While it’s sometimes hard to find good quality fruits and vegetables in the winter, it is the perfect time to buy citrus. Winter is the peak season for grapefruit, oranges and other citrus fruits.
Add some grapefruit slices to your salad at lunch or dinner. Compliment the oranges with walnuts or pecans, vegan cheese and a light balsamic or citrus vinaigrette dressing.
Keep a bowl on the kitchen table or counter stocked with fresh fruit from the season. Seeing the fruits readily available will likely cause you to choose them as a snack more often than raiding the cupboards for a less healthy snack.

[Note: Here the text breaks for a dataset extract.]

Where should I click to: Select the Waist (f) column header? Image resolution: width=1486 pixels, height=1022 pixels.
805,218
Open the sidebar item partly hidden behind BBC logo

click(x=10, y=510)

Make a fruit salad with strawberries, pineapple, sliced grapefruit, mandarin oranges and grapes.
Make your own juice! Nothing tastes better than freshly squeezed fruit juice . When you make your own, you can be sure there are no added preservatives or sweeteners.
Grapefruit intake should be avoided when taking certain medications, because of its enzyme binding ability. This means the medication can pass from your gut to your bloodstream easier and faster than normal. In many cases, these higher levels can be dangerous. Statin drugs, calcium channel blockers and psychiatric drugs are some of the most-common medications that interact with grapefruit. Ideally you don’t want to be taking drugs – taking drugs becomes uncommon when you go vegan as your health improves naturally.
Also take caution when consuming grapefruit if you have a current kidney condition. Too much potassium can be harmful to those whose kidneys are not fully functional. If your kidneys are unable to remove excess potassium from the blood, it could be fatal.
Those with gastro-esophageal reflux disease (GERD) may experience an increase in symptoms such as heartburn and regurgitation when consuming highly acidic foods such as citrus fruit, however individual reactions vary.
Keep in mind that a vegan diet is the total diet or overall eating pattern that is most important in disease prevention and achieving good health. Eat a variety rather than focus on individual foods as the key to good health.
Grapefruit prevents kidney cysts from forming.
It is common knowledge that eating food that is high in unhealthy fat (all animal products and bi-products) leads to weight gain and other health issues. Grapefruit lowers blood glucose levels and improves insulin tolerance but does not cure conditions acquired when you persist on a nonvegan diet.
Bottom line – to stop the violence against others including yourself, to become and stay healthy, you go vegan.